Dum Dum: Calcutta airport has an inline baggage screening system but not where it is needed the most: the much busier domestic wing.
Inline baggage X-ray, a facility that privatised airports have had for years, was to arrive in the domestic section by this November. But officials said the date had been postponed again.
"The system could become operational only around March next year," a source in the Airports Authority of India (AAI) said.
Compared to Delhi, Mumbai, Bangalore and Hyderabad airports, passengers using the domestic section in Calcutta spend an extra 20 minutes on an average standing in a queue to get their check-in baggage scanned.
The queues have lengthened with domestic passenger traffic surging almost 26 per cent in 2016-17 over the previous year.
An official of a private airline said complaints were being lodged by passengers every day about their having to queue up for baggage scanning. "Most of these complainants are from cities like Mumbai and Delhi. They find it strange that people have to stand in line for baggage X-ray in a metro airport."
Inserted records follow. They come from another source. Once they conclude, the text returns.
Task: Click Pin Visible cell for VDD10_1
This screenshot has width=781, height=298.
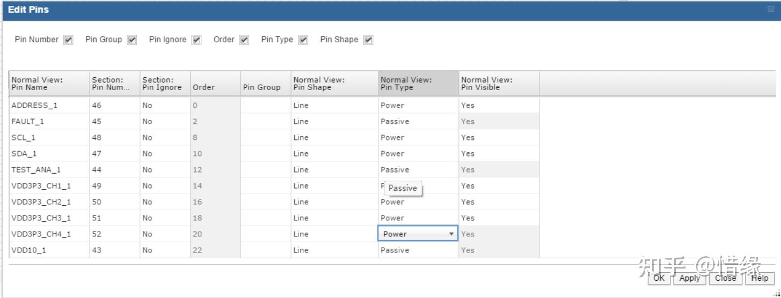Action: pos(498,250)
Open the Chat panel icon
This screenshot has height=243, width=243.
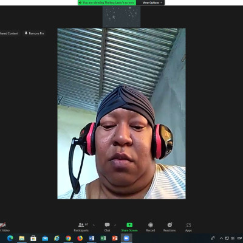click(x=107, y=225)
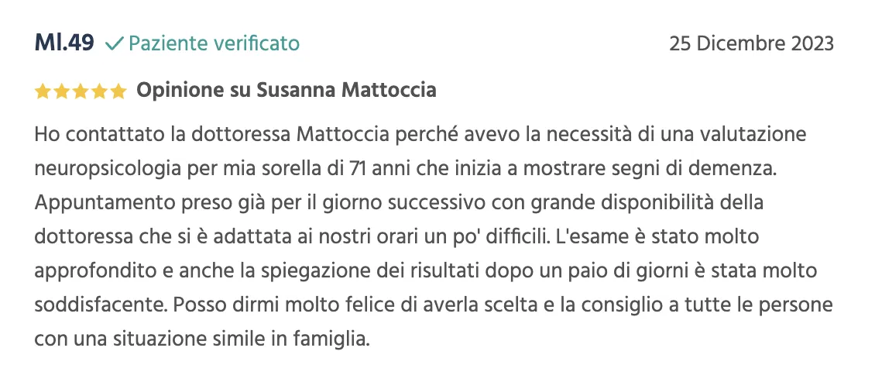Click the line starting Appuntamento preso
The image size is (875, 372).
(399, 203)
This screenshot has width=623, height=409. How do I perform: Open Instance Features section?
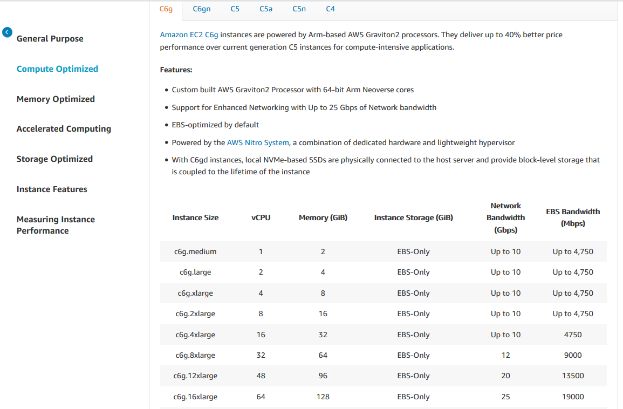pos(52,189)
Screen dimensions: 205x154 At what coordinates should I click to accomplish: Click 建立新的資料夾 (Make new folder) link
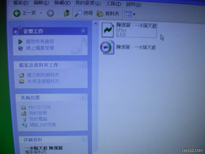pos(43,75)
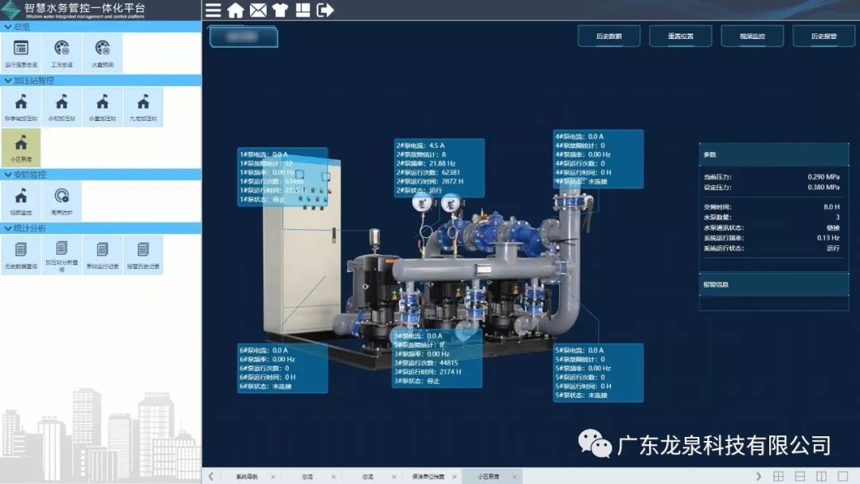
Task: Open messages envelope icon
Action: (258, 10)
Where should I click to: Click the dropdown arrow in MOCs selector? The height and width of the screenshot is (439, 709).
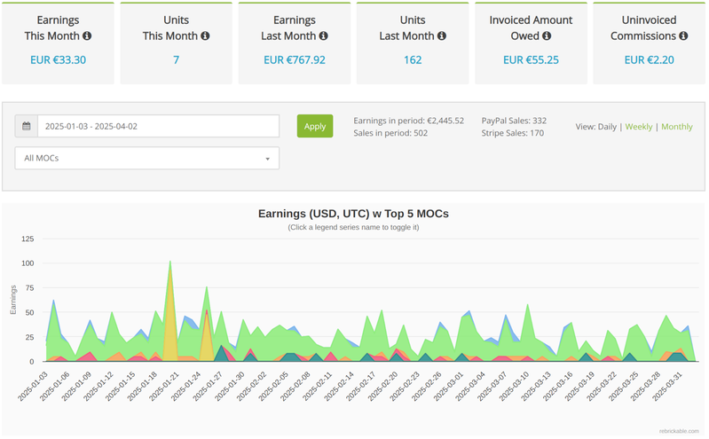coord(268,159)
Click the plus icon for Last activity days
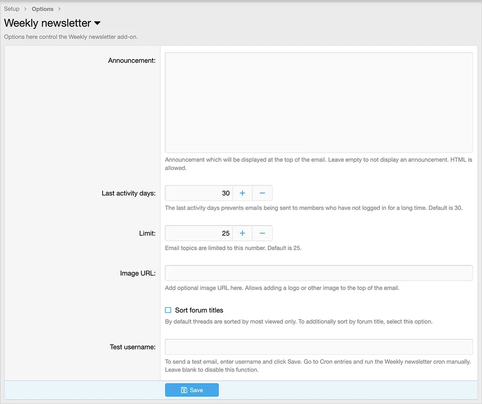Screen dimensions: 482x404 [242, 193]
The international wing got an inline screening system in 2016, more than three years since the integrated terminal became operational. In-flight internal surveys by international airlines have shown passenger ratings for amenities rising sharply after inline baggage screening started. But since growth in international passenger traffic out of the city has been stunted, not many people benefit from the facility in one section of the terminal.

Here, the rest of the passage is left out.